Lips also has solid, flashy and - most crucially - wireless microphones, which none of its competitors has. Each is powered by a pair of double-A batteries concealed by a removable mic head, and some of that acid fires up lights that change colour to show you which on-screen lyrics the mic is waiting to hear. As you sing, you also build up a Star Stream bar above the music, and once it's maxed out you're invited to strike a pose with the microphone, which is motion-sensitive as well, to enter a period of star-earning and points-multiplying. Shaking is also used to activate microphone number two mid-song, and to extend short versions of songs if you want to keep going for the duration.

Much has also been made - not least by us - of iNiS's music game credentials, and the result is three multiplayer modes that go beyond the traditional versus and duet options that are the defaults. Kiss involves coordinating mic gesture timing to get a couple of on-screen silhouettes to embrace, Time Bomb is about using gestures to pour water on a burning fuse, and Vocal Fighters is versus mode with points scored when one player builds a sufficient lead over the other.

The interface isn't as slick as SingStar's, and the menu musak is horrendous, although there are some nice touches, like shake-operated multiplayer.

Less to do with iNiS, and more to do with the Microsoft Game Studios personnel who occupy twice as many of the credits in the manual, is the line-up of songs. There are 40 in total and there are some classics among them - "Another One Bites The Dust" by Queen, "Ring of Fire" by Johnny Cash, "Fake Plastic Trees" by Radiohead and perhaps "Yellow" by Coldplay - that lend themselves well to karaoke. Around half, though, left little impression. (We've posted the full UK track-list on the Editor's blog so you can draw your own conclusions).

More disappointing than that, however, is the paucity of online options - something we're not used to saying about Xbox Live. You can post challenges to your friends, which they then have to acknowledge to initiate, but you can't record your singing in video or audio, which has been a standard feature in SingStar since the beginning. Our experience with SingStar's online features has been mixed - the shop sometimes hangs, and we can't always get online - but it works most of the time, and when it does it's hilarious: a vast timesink full of bizarre video that helps fuel a thriving online community via PlayStation Network and the official website. SingStar also has over 350 downloadable songs.

Picking this screenshot was just cruel, clearly. We're simple creatures.

One thing you can do with Lips, at least, is import songs from your iPod or other compatible devices, but our luck with iPods was mixed.

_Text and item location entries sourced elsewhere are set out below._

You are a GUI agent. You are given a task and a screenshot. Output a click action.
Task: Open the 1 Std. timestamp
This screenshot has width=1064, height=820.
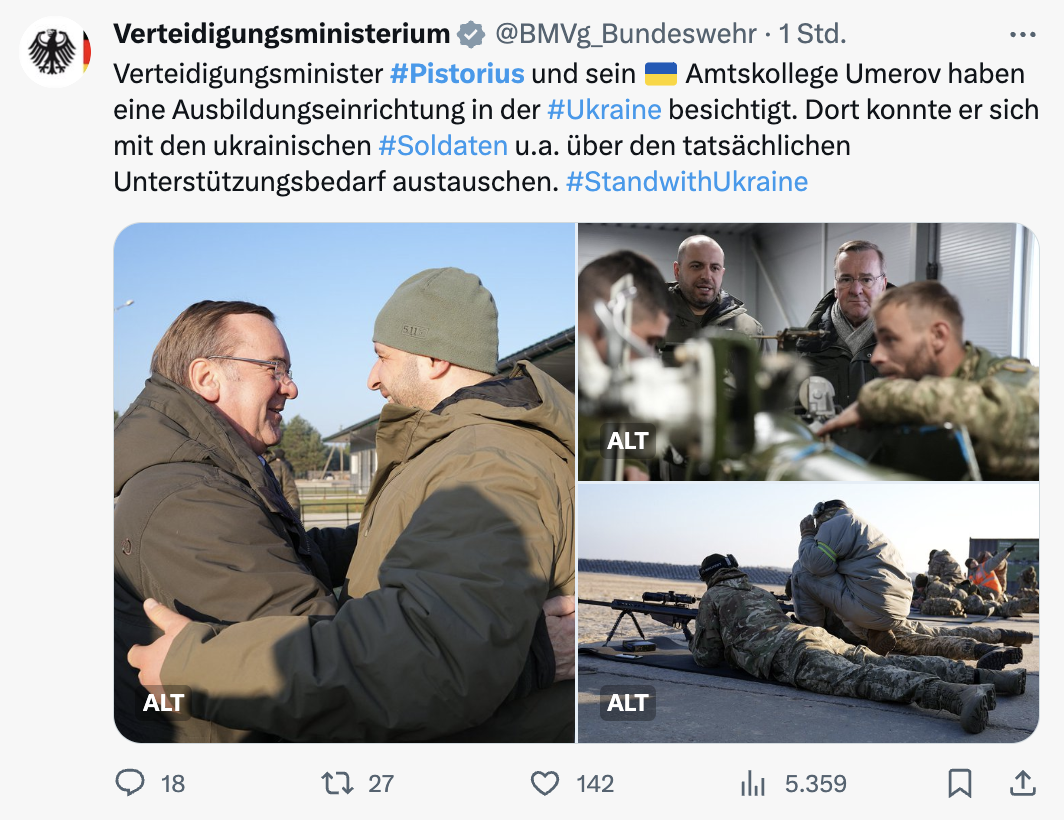coord(813,34)
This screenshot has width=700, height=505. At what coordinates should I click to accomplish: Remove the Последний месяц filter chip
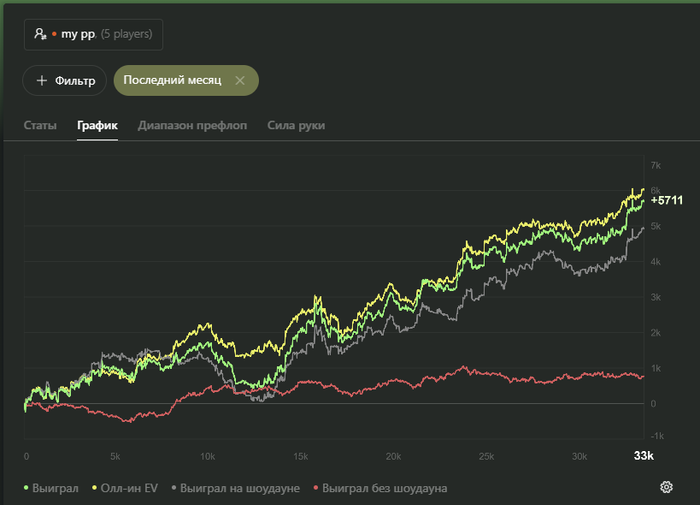[239, 80]
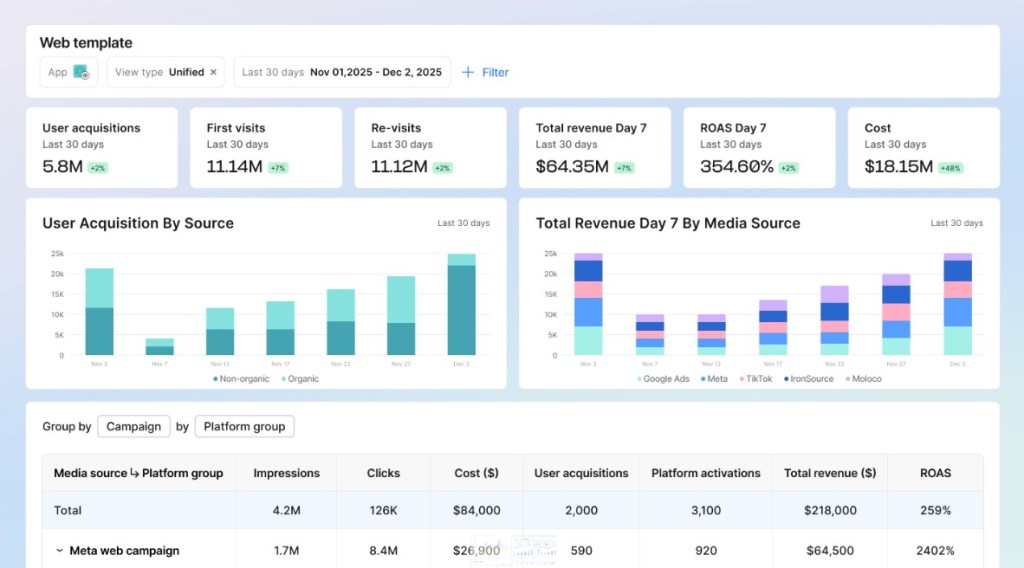
Task: Click the User acquisitions KPI card
Action: coord(102,148)
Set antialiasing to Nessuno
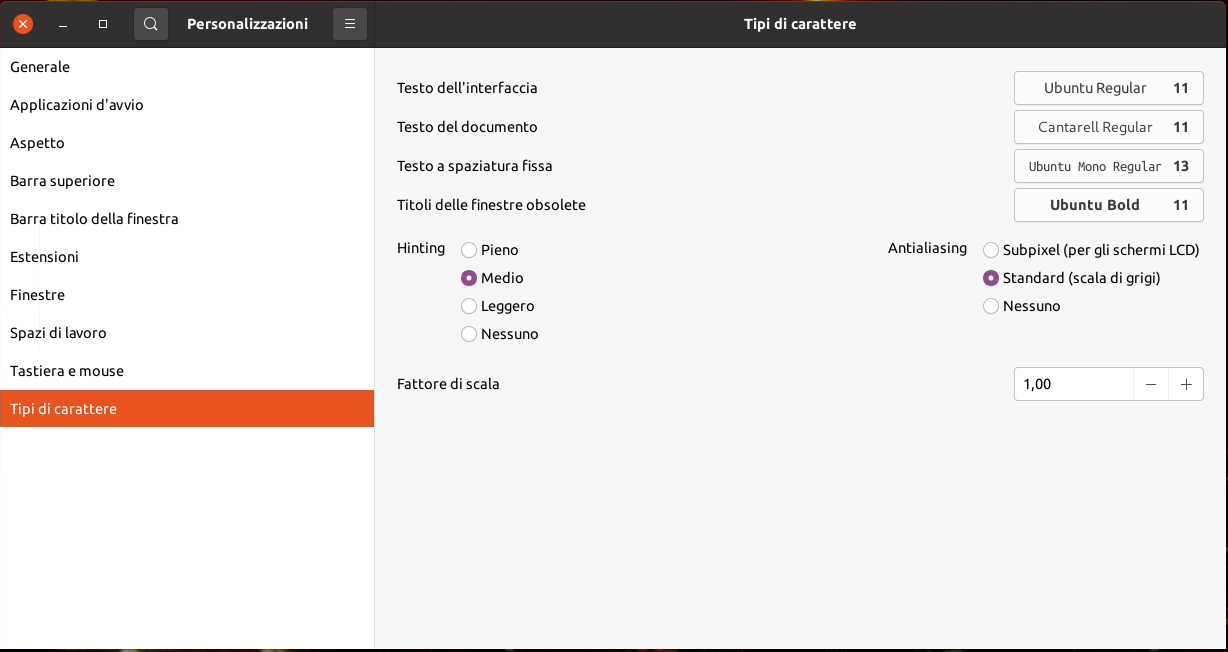This screenshot has width=1228, height=652. [991, 306]
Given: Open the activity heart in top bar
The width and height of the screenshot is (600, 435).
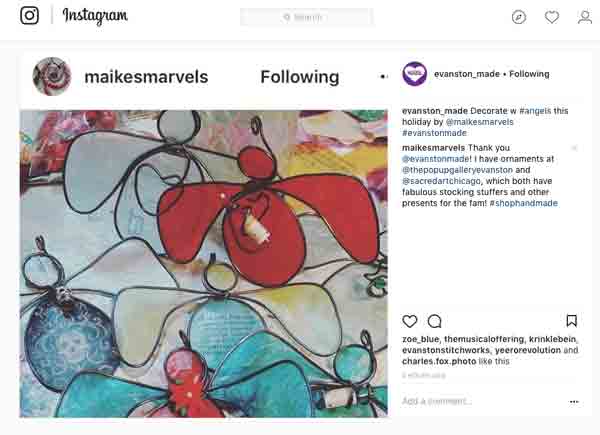Looking at the screenshot, I should (552, 17).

Our iPod Touch didn't work and our iPod Video crashed the Xbox 360 outright a number of times. When we finally got it to work, with an old iPod Nano, we duly transferred a few songs across - except it doesn't transfer them, and demands the device be reattached again if you ever want to access them again. There are no lyrics or music videos to back the action, of course, so when you select the songs they're simply played back with the microphones live, and you can adjust mic volume up and down as you can for any of the regular songs. Still, if you can tolerate giving personal usage data away, you can report what you import to Microsoft so the Redmond DLC machine can make decisions about what to license.